# Exercise prompt
Quote exactly and only this range of lines in the data below: the line that holds "Actual [menuitem] (344, 21)" to the line that holds "Realitatea de Caras-Severin (620, 2491)", both included.

# Material supplied
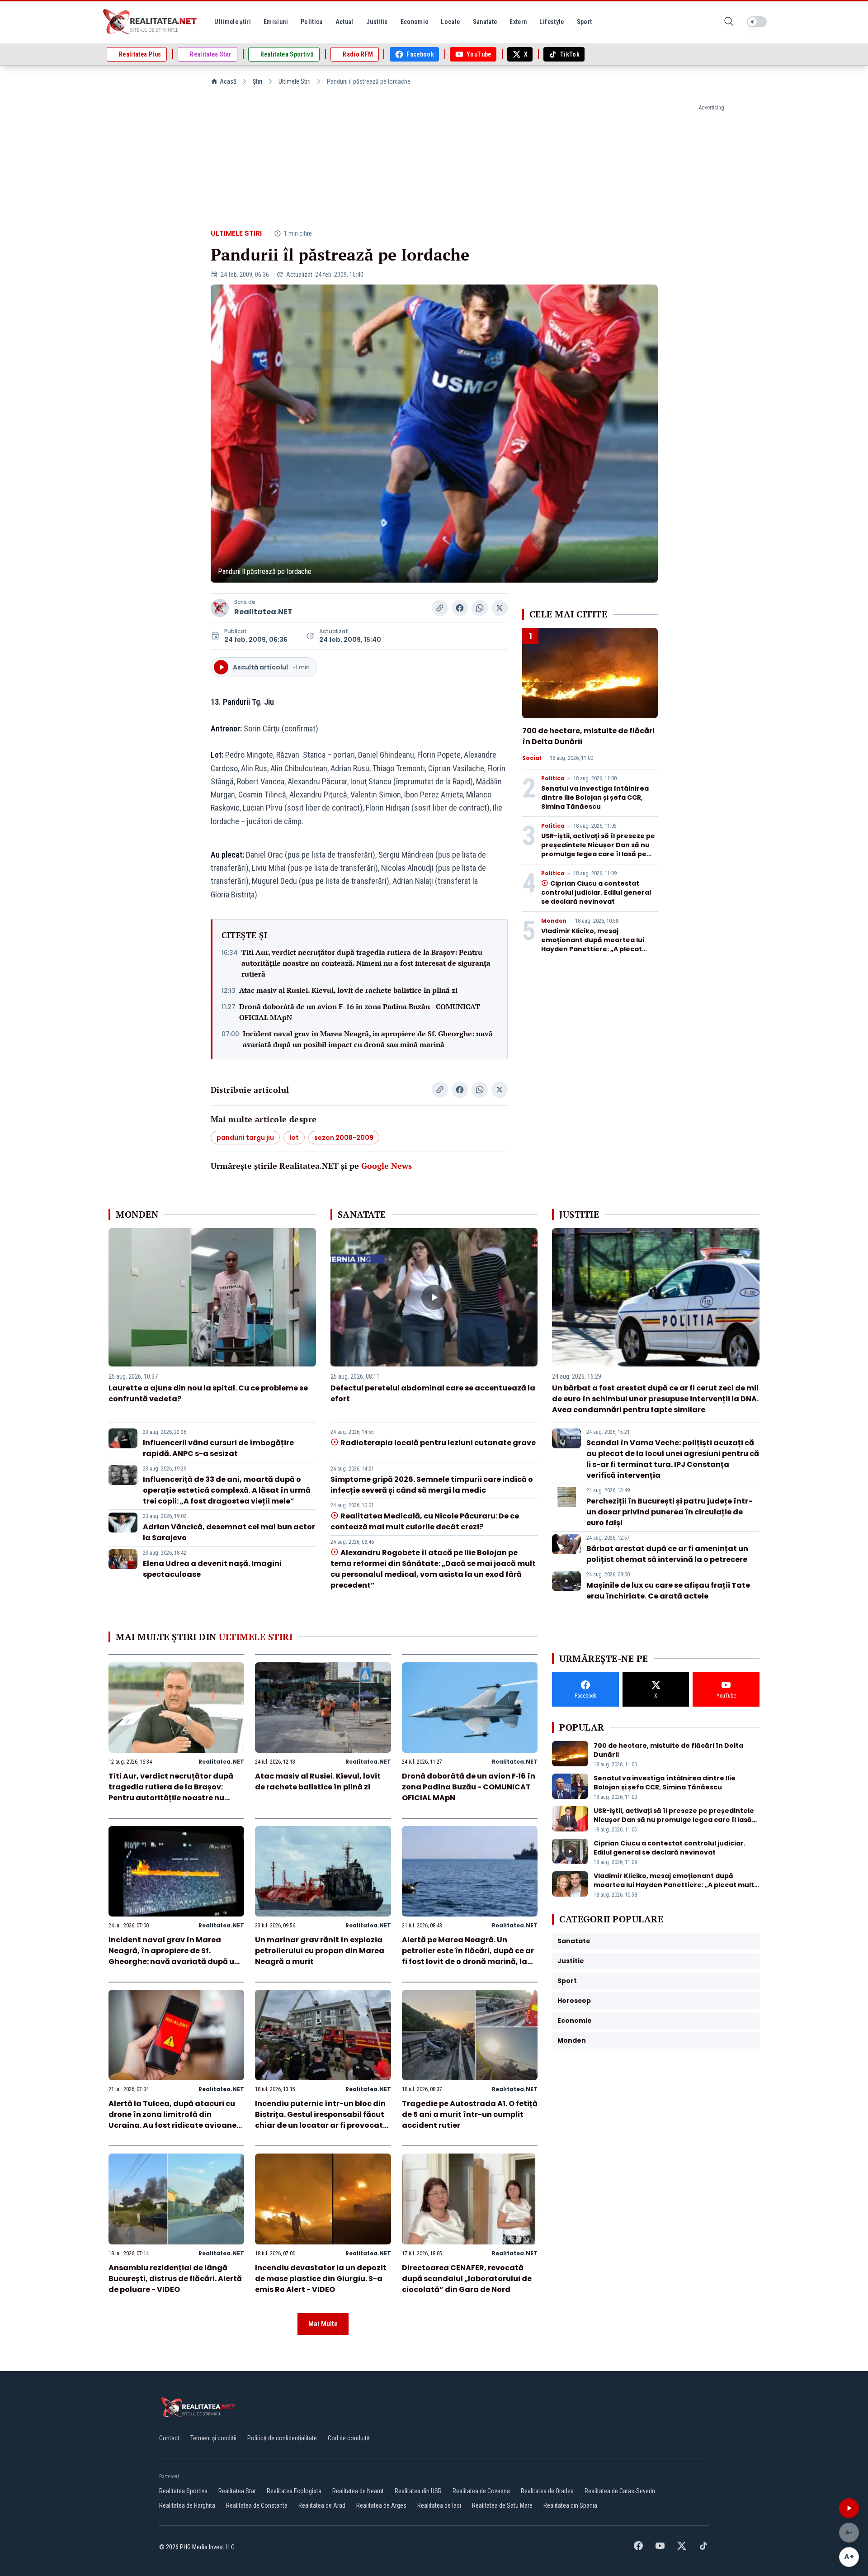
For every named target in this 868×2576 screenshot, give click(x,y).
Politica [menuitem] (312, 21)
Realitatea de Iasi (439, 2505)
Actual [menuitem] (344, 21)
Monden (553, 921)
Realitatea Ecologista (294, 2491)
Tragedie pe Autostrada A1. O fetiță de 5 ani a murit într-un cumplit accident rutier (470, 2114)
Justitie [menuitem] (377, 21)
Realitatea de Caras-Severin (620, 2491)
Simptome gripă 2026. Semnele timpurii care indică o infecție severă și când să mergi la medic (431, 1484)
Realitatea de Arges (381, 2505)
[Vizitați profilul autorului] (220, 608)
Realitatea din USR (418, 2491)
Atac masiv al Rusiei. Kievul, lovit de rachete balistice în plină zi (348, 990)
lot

# The answer
Actual [menuitem] (344, 21)
Monden (553, 921)
Realitatea Ecologista (294, 2491)
Tragedie pe Autostrada A1. O fetiță de 5 ani a murit într-un cumplit accident rutier (470, 2114)
Justitie [menuitem] (377, 21)
Realitatea de Caras-Severin (620, 2491)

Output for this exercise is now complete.